What this task involves ->
The response should consist of the data reproduced word for word.
########
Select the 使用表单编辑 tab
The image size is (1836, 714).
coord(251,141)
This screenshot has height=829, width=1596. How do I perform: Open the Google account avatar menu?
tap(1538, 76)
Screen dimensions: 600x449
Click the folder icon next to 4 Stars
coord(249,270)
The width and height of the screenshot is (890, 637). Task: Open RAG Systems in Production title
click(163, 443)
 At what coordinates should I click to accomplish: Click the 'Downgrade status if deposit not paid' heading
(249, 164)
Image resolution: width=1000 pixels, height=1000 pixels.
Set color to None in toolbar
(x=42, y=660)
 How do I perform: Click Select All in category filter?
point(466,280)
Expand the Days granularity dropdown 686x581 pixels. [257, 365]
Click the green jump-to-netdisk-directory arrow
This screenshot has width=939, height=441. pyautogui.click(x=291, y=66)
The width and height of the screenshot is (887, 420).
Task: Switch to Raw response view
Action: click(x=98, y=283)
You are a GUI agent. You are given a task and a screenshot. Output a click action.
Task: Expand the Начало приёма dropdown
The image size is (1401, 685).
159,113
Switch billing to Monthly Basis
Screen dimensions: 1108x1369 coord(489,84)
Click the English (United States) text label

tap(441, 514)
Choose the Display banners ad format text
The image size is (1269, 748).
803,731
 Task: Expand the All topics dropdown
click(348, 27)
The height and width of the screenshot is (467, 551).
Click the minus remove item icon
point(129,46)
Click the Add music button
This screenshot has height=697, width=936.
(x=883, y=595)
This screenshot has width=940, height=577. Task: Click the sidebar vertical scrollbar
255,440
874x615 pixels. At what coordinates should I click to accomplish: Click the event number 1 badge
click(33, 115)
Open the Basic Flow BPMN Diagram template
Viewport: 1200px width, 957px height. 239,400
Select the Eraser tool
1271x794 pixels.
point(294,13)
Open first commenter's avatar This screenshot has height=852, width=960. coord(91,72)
########
Result of this exercise ->
Select the 使用表单编辑 tab
The image size is (1836, 714).
coord(251,141)
This screenshot has height=829, width=1596. How do I perform: Open the Google account avatar menu?
tap(1538, 76)
Screen dimensions: 600x449
Click the folder icon next to 4 Stars
coord(249,270)
The width and height of the screenshot is (890, 637). Task: Open RAG Systems in Production title
click(163, 443)
 At what coordinates should I click to accomplish: Click the 'Downgrade status if deposit not paid' heading
(249, 164)
Image resolution: width=1000 pixels, height=1000 pixels.
Set color to None in toolbar
(x=42, y=660)
 How do I perform: Click Select All in category filter?
point(466,280)
Expand the Days granularity dropdown 686x581 pixels. [257, 365]
Click the green jump-to-netdisk-directory arrow
This screenshot has width=939, height=441. pyautogui.click(x=291, y=66)
The width and height of the screenshot is (887, 420).
Task: Switch to Raw response view
Action: click(x=98, y=283)
You are a GUI agent. You are given a task and a screenshot. Output a click action.
Task: Expand the Начало приёма dropdown
The image size is (1401, 685).
159,113
Switch billing to Monthly Basis
Screen dimensions: 1108x1369 coord(489,84)
Click the English (United States) text label

tap(441, 514)
Choose the Display banners ad format text
The image size is (1269, 748).
803,731
 Task: Expand the All topics dropdown
click(348, 27)
The height and width of the screenshot is (467, 551).
Click the minus remove item icon
point(129,46)
Click the Add music button
This screenshot has height=697, width=936.
(x=883, y=595)
This screenshot has width=940, height=577. Task: Click the sidebar vertical scrollbar
255,440
874x615 pixels. At what coordinates should I click to accomplish: Click the event number 1 badge
click(33, 115)
Open the Basic Flow BPMN Diagram template
Viewport: 1200px width, 957px height. 239,400
Select the Eraser tool
1271x794 pixels.
point(294,13)
Open first commenter's avatar This screenshot has height=852, width=960. coord(91,72)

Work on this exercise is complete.